By switching the looping order for <code>j</code> and <code>k</code>, the speedup in large matrix multiplications becomes dramatic, at least for languages that put contiguous array elements in the last dimension.  This will not change the mathematical result, but it improves efficiency.  In this case, "large" means, approximately, more than 100,000 elements in each matrix, or enough addressable memory such that the matrices will not fit in L1 and L2 caches.

<syntaxhighlight lang="pascal" line="1">
for i in 0..n
  for k in 0..p
    for j in 0..m
      C[i][j] = C[i][j] + A[i][k] * B[k][j];
</syntaxhighlight>

The reason for this speedup is that in the first case, the reads of <code>A[i][k]</code> are in cache (since the <code>k</code> index is the contiguous, last dimension), but <code>B[k][j]</code> is not, so there is a cache miss penalty on <code>B[k][j]</code>. <code>C[i][j]</code> is irrelevant, because it can be [[Loop-invariant_code_motion|hoisted]] out of the inner loop -- the loop variable there is <code>k</code>.

<syntaxhighlight lang="pascal" line="1">
for i in 0..n
  for j in 0..m
    temp = C[i][j]
    for k in 0..p
      temp = temp + A[i][k] * B[k][j];
    C[i][j] = temp
</syntaxhighlight>

In the second case, the reads and writes of <code>C[i][j]</code> are both in cache, the reads of <code>B[k][j]</code> are in cache, and the read of <code>A[i][k]</code> can be hoisted out of the inner loop.

<syntaxhighlight lang="pascal" line="1">
for i in 0..n
  for k in 0..p
    temp = A[i][k]
    for j in 0..m
      C[i][j] = C[i][j] + temp * B[k][j];
</syntaxhighlight>

Thus, the second example has no cache miss penalty in the inner loop while the first example has a cache penalty.

On a year 2014 processor, the second case is approximately five times faster than the first case, when written in [[C (programming language)|C]] and compiled with <code>gcc -O3</code>.  (A careful examination of the disassembled code shows that in the first case, [[GNU Compiler Collection|GCC]] uses [[SIMD]] instructions and in the second case it does not, but the cache penalty is much worse than the SIMD gain.){{Citation needed|date=September 2014}}

Temporal locality can also be improved in the above example by using a technique called [[Loop blocking|blocking]]. The larger matrix can be divided into evenly sized sub-matrices, so that the smaller blocks can be referenced (multiplied) several times while in memory.
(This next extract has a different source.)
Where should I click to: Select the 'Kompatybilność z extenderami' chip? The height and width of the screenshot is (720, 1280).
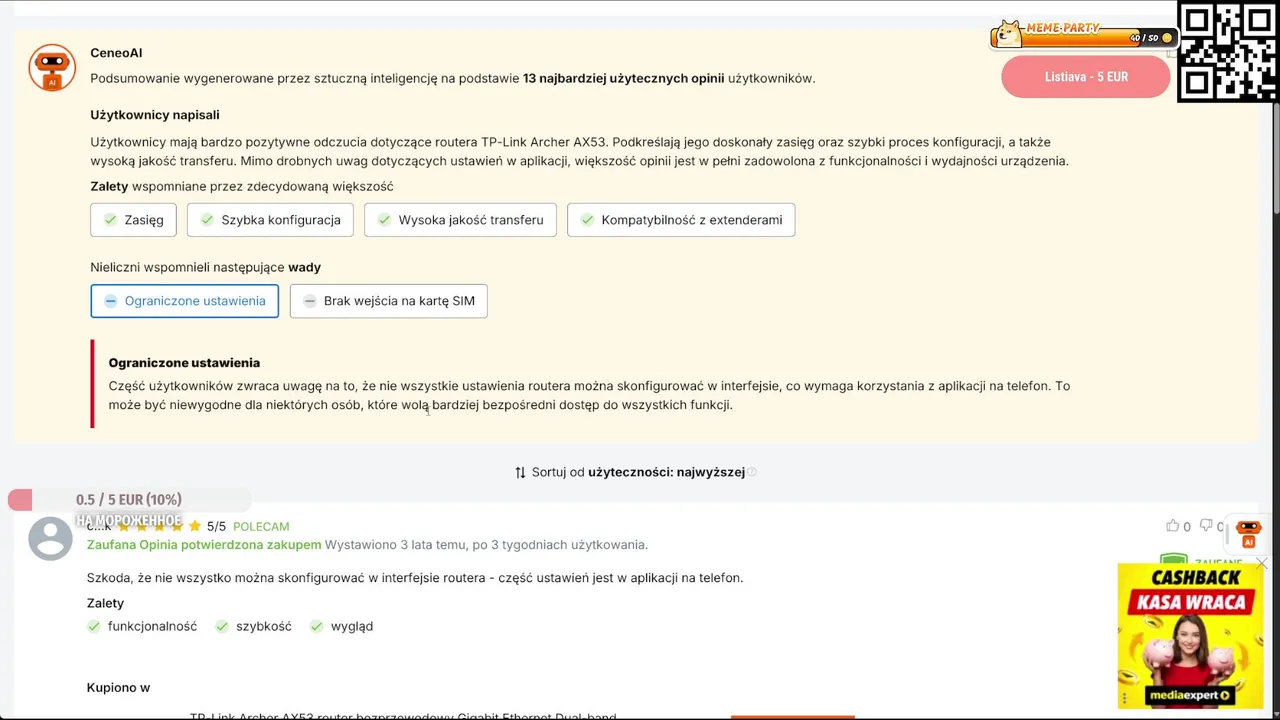click(681, 220)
Note that this example works for square matrices of dimensions SIZE x SIZE, but it can easily be extended for arbitrary matrices by substituting SIZE_I, SIZE_J and SIZE_K where appropriate.

<syntaxhighlight lang="pascal" line="1">
for (ii = 0; ii < SIZE; ii += BLOCK_SIZE)
  for (kk = 0; kk < SIZE; kk += BLOCK_SIZE)
    for (jj = 0; jj < SIZE; jj += BLOCK_SIZE)
      maxi = min(ii + BLOCK_SIZE, SIZE);
      for (i = ii; i < maxi; i++)
        maxk = min(kk + BLOCK_SIZE, SIZE);
        for (k = kk; k < maxk; k++)
          maxj = min(jj + BLOCK_SIZE, SIZE);
          for (j = jj; j < maxj; j++)
            C[i][j] = C[i][j] + A[i][k] * B[k][j];
</syntaxhighlight>

The temporal locality of the above solution is provided because a block can be used several times before moving on, so that it is moved in and out of memory less often.  Spatial locality is improved because elements with consecutive memory addresses tend to be pulled up the memory hierarchy together.